Insights gleaned from the research have already started to inform Wunderman Health’s work, especially with recently rostered insurance-world clients UnitedHealth Group and Centene. “We can really help them understand their consumers, whether they are under 65 or over. There is a big difference in how these groups view health,” Chidester notes.

Elsewhere, Wunderman more than doubled its number of AOR accounts in 2016 from 10 to 21. And in July last year, it emerged from GlaxoSmithKline consumer healthcare’s agency consolidation derby with a range of new digital work spanning numerous brands and geographies. The experience, she says, was “a real vote of confidence. It’s a perfect example of a client that’s committed to digital transformation.”

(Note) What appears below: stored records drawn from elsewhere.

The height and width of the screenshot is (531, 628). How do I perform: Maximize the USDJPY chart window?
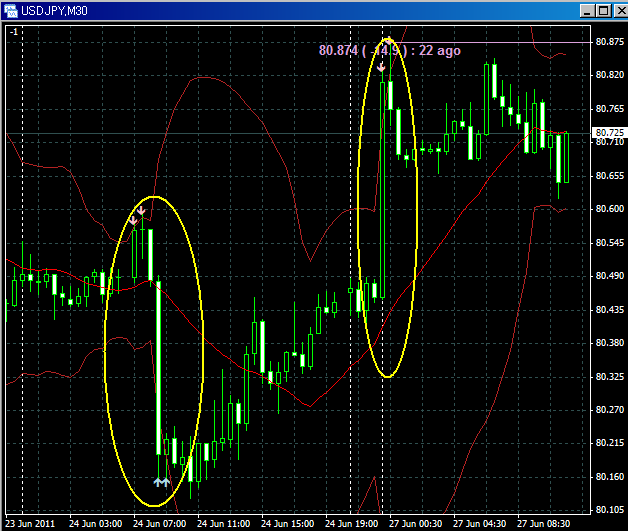click(600, 10)
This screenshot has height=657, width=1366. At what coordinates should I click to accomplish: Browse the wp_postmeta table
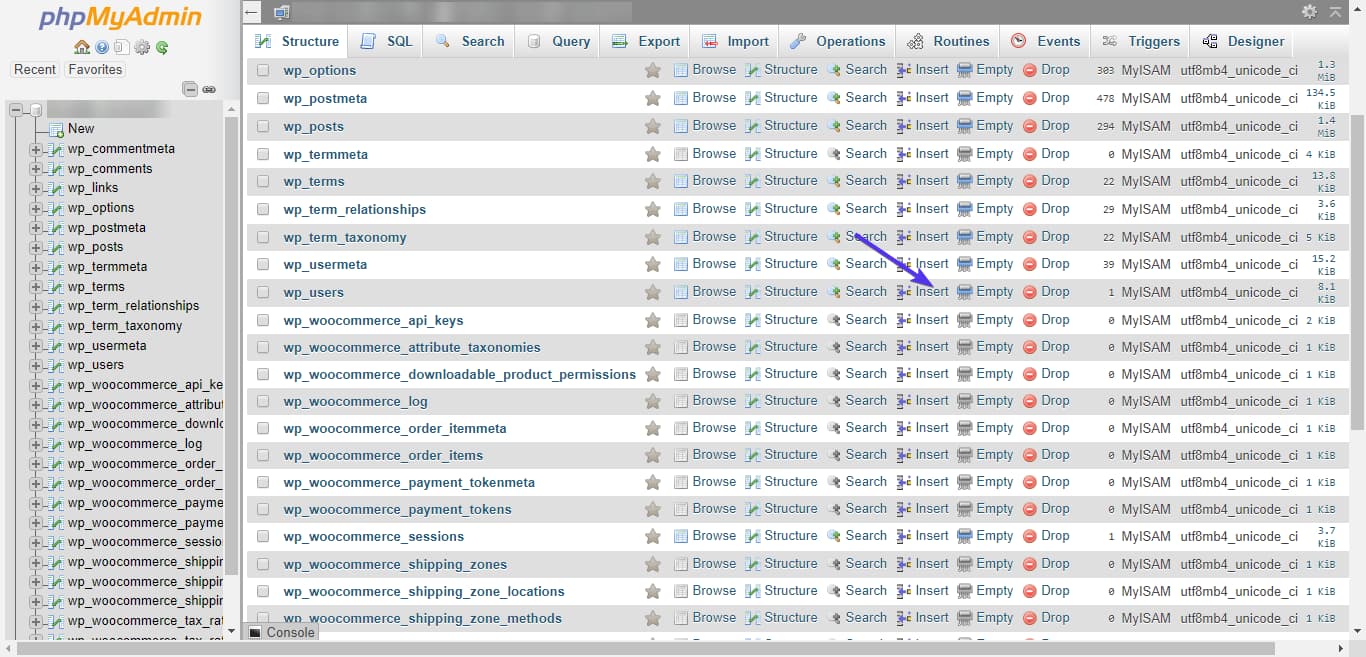(x=714, y=97)
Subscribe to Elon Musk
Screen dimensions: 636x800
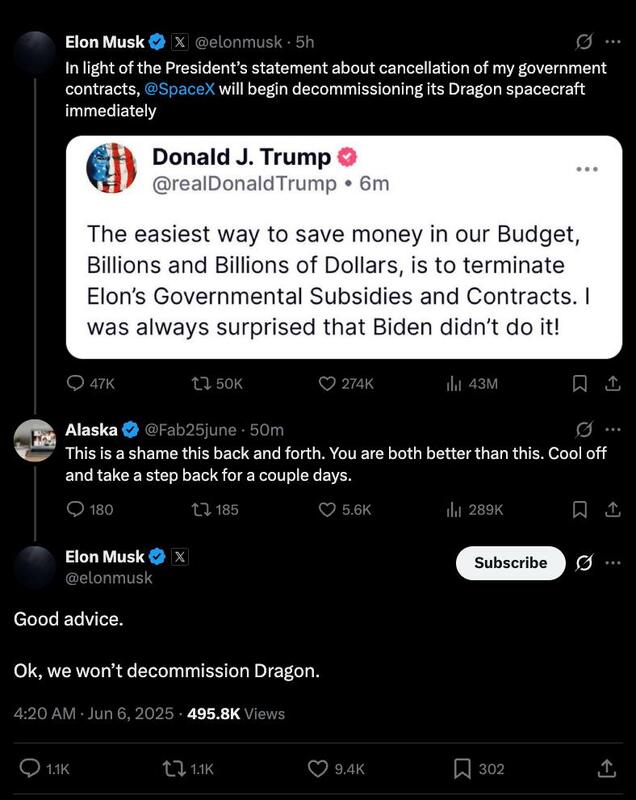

It also makes them a bit of an exception. “There is not a client out there that wouldn’t say digital is important to their business. But does the budget commitment match what they’re telling us? Not necessarily,” Chidester continues. “It falls upon us to show clients that digital is actually contributing to revenue and sales — and they don’t always fund that. We’ve had to take it upon ourselves to demonstrate it.”

This frustration notwithstanding, Wunderman Health did a good job of making its case: Revenue increased to an MM&M-estimated $125 million during 2016, up from $120 million the year prior. The agency also added 50 full-timers, running its total to 400. Notable arrivals included SVP, strategy and audience driven marketing Deborah Furey, who joined from Merkle.

Chidester is optimistic about the firm’s fortunes for the rest of 2017, expecting it to be “a strong growth year.” However, she cautions the marketing challenges remain daunting, even for a firm like Wunderman that anticipated the industry’s digital transformation. “Everybody’s on the path of change,” she notes. “But driving people to take action is hard. You can’t lose sight of that.”